> What you will do
Can you print every record below exactly as written?

Data entries:
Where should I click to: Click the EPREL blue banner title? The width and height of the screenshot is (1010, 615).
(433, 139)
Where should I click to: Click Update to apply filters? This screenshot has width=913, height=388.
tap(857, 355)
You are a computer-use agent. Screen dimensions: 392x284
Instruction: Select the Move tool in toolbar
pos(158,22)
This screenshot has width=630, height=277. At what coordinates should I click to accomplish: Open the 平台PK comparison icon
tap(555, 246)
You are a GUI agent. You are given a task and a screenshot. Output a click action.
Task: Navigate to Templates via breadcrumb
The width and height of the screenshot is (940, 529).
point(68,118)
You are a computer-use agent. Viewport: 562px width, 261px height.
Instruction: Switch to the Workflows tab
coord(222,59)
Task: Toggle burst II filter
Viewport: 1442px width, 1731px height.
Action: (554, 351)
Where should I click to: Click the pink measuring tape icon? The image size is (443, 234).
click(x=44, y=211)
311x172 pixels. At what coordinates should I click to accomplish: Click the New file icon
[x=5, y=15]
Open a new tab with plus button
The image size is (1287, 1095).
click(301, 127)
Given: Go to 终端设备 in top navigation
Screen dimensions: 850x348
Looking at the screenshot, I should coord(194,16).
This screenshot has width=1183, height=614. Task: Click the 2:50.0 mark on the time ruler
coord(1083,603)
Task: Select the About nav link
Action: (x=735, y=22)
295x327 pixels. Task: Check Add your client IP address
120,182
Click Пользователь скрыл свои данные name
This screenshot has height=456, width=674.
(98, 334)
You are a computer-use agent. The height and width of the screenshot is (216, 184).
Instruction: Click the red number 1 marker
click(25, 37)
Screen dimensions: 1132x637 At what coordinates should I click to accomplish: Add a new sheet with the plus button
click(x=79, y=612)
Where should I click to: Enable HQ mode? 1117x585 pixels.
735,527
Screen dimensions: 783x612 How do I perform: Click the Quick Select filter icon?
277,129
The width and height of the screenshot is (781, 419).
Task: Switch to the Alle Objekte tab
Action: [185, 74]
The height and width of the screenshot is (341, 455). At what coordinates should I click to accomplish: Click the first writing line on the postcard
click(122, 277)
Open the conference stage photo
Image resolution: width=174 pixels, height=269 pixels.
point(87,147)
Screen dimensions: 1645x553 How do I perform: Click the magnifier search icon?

> Task answer
Where should I click to: Click the EPREL blue banner title? The width and height of the screenshot is (1010, 615).
(433, 139)
Where should I click to: Click Update to apply filters? This screenshot has width=913, height=388.
tap(857, 355)
You are a computer-use agent. Screen dimensions: 392x284
Instruction: Select the Move tool in toolbar
pos(158,22)
This screenshot has width=630, height=277. At what coordinates should I click to accomplish: Open the 平台PK comparison icon
tap(555, 246)
You are a GUI agent. You are given a task and a screenshot. Output a click action.
Task: Navigate to Templates via breadcrumb
The width and height of the screenshot is (940, 529).
point(68,118)
You are a computer-use agent. Viewport: 562px width, 261px height.
Instruction: Switch to the Workflows tab
coord(222,59)
Task: Toggle burst II filter
Viewport: 1442px width, 1731px height.
Action: (554, 351)
Where should I click to: Click the pink measuring tape icon? The image size is (443, 234).
click(x=44, y=211)
311x172 pixels. At what coordinates should I click to accomplish: Click the New file icon
[x=5, y=15]
Open a new tab with plus button
The image size is (1287, 1095).
click(301, 127)
Given: Go to 终端设备 in top navigation
Screen dimensions: 850x348
Looking at the screenshot, I should coord(194,16).
This screenshot has width=1183, height=614. Task: Click the 2:50.0 mark on the time ruler
coord(1083,603)
Task: Select the About nav link
Action: (x=735, y=22)
295x327 pixels. Task: Check Add your client IP address
120,182
Click Пользователь скрыл свои данные name
This screenshot has height=456, width=674.
(98, 334)
You are a computer-use agent. The height and width of the screenshot is (216, 184).
Instruction: Click the red number 1 marker
click(25, 37)
Screen dimensions: 1132x637 At what coordinates should I click to accomplish: Add a new sheet with the plus button
click(x=79, y=612)
Where should I click to: Enable HQ mode? 1117x585 pixels.
735,527
Screen dimensions: 783x612 How do I perform: Click the Quick Select filter icon?
277,129
The width and height of the screenshot is (781, 419).
Task: Switch to the Alle Objekte tab
Action: [185, 74]
The height and width of the screenshot is (341, 455). At what coordinates should I click to accomplish: Click the first writing line on the postcard
click(122, 277)
Open the conference stage photo
Image resolution: width=174 pixels, height=269 pixels.
point(87,147)
Screen dimensions: 1645x553 How do I perform: Click the magnifier search icon?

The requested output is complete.